2 min read
Data Mesh: From Concept to Practice
I wrote “Data Mesh: From Concept to Practice” to share practical, production-minded guidance on this topic.
The Four Principles
Data mesh rests on four pillars:
- Domain-Oriented Ownership: Data owned by domain teams
- Data as a Product: Treating data with product thinking
- Self-Serve Data Platform: Infrastructure enabling autonomous teams
- Federated Computational Governance: Balancing autonomy with interoperability
Domain Data Products
Each domain exposes data as a product with clear contracts:
# Data product manifest
apiVersion: datamesh/v1
kind: DataProduct
metadata:
name: customer-360
domain: customer-experience
owner: customer-team
version: 2.1.0
spec:
description: |
Unified customer view combining profile, transactions,
and engagement data for analytics consumers.
outputs:
- name: customer_master
type: table
location: abfss://customer-domain@datalake.dfs.core.windows.net/products/customer-360/
format: delta
schema:
fields:
- name: customer_id
type: string
description: Unique customer identifier
pii: false
- name: email
type: string
description: Customer email address
pii: true
classification: MICROSOFT.PERSONAL.EMAIL
- name: lifetime_value
type: decimal(18,2)
description: Calculated customer lifetime value
- name: segment
type: string
description: Customer segment (premium/standard/basic)
sla:
freshness: PT1H # Updated hourly
availability: 99.9%
latency:
p50: 100ms
p99: 500ms
quality:
expectations:
- column: customer_id
rule: not_null
- column: email
rule: valid_email
- column: lifetime_value
rule: ">= 0"
lineage:
upstream:
- domain: sales
product: transactions
- domain: marketing
product: campaigns
- domain: support
product: tickets
Self-Serve Data Platform
The platform enables domain teams to create and manage data products:
# Self-serve data product SDK
from datamesh_platform import DataProduct, DataProductBuilder
class CustomerDataProduct:
def __init__(self):
self.builder = DataProductBuilder(
domain="customer-experience",
name="customer-360"
)
def build(self) -> DataProduct:
return (
self.builder
.with_source(
name="crm_data",
type="jdbc",
connection="jdbc:sqlserver://crm.database.windows.net",
table="customers"
)
.with_source(
name="transaction_data",
type="delta",
path="abfss://sales-domain@datalake/products/transactions/"
)
.with_transformation(self._transform_customer_360)
.with_quality_checks([
{"column": "customer_id", "check": "unique"},
{"column": "email", "check": "format:email"},
{"column": "lifetime_value", "check": "range:0:1000000"}
])
.with_output(
format="delta",
path="abfss://customer-domain@datalake/products/customer-360/",
partition_by=["segment"]
)
.with_schedule("0 * * * *") # Hourly
.build()
)
def _transform_customer_360(self, spark):
crm = spark.read.format("jdbc").load()
transactions = spark.read.format("delta").load()
return (
crm
.join(
transactions.groupBy("customer_id").agg(
F.sum("amount").alias("total_spend"),
F.count("*").alias("transaction_count")
),
on="customer_id",
how="left"
)
.withColumn("lifetime_value", F.col("total_spend") * 1.2)
.withColumn("segment",
F.when(F.col("lifetime_value") > 10000, "premium")

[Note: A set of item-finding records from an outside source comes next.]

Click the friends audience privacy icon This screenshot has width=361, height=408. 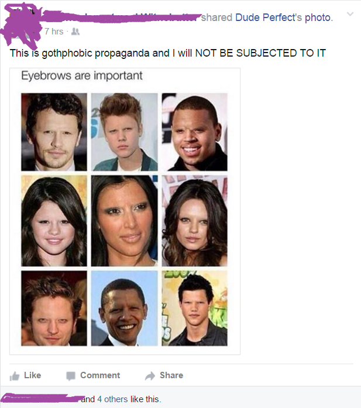click(x=75, y=32)
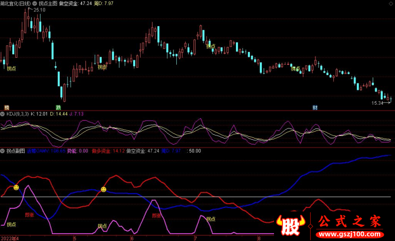Click the green 跌 marker icon
The height and width of the screenshot is (241, 395).
[58, 107]
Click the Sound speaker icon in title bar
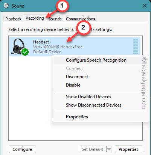Image resolution: width=151 pixels, height=155 pixels. tap(6, 6)
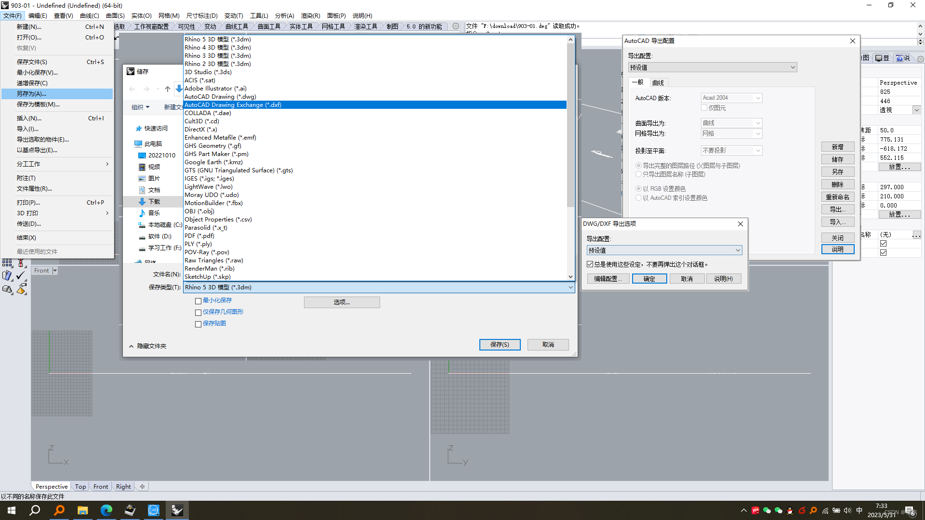Uncheck 总是使用这些设定 checkbox
The width and height of the screenshot is (925, 520).
(590, 264)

.when(F.col("lifetime_value") > 1000, "standard")
.otherwise("basic")
)
)
Federated Governance
Governance policies applied consistently across domains:
# Federated governance policy
from governance_framework import Policy, PolicyEngine
class PIIHandlingPolicy(Policy):
name = "pii-handling"
version = "1.0"
def validate(self, data_product: DataProduct) -> ValidationResult:
issues = []
for output in data_product.outputs:
for field in output.schema.fields:
if field.pii:
# PII must have classification
if not field.classification:
issues.append(f"PII field {field.name} missing classification")
# PII must have retention policy
if not output.retention_policy:
issues.append(f"Output with PII must have retention policy")
return ValidationResult(
passed=len(issues) == 0,
issues=issues
)
class DataQualityPolicy(Policy):
name = "data-quality"
version = "1.0"
def validate(self, data_product: DataProduct) -> ValidationResult:
issues = []
# All products must have quality expectations
if not data_product.quality or not data_product.quality.expectations:
issues.append("Data product must define quality expectations")
# Key fields must have not_null checks
for output in data_product.outputs:
key_fields = [f for f in output.schema.fields if f.is_key]
for field in key_fields:
has_null_check = any(
e.column == field.name and e.rule == "not_null"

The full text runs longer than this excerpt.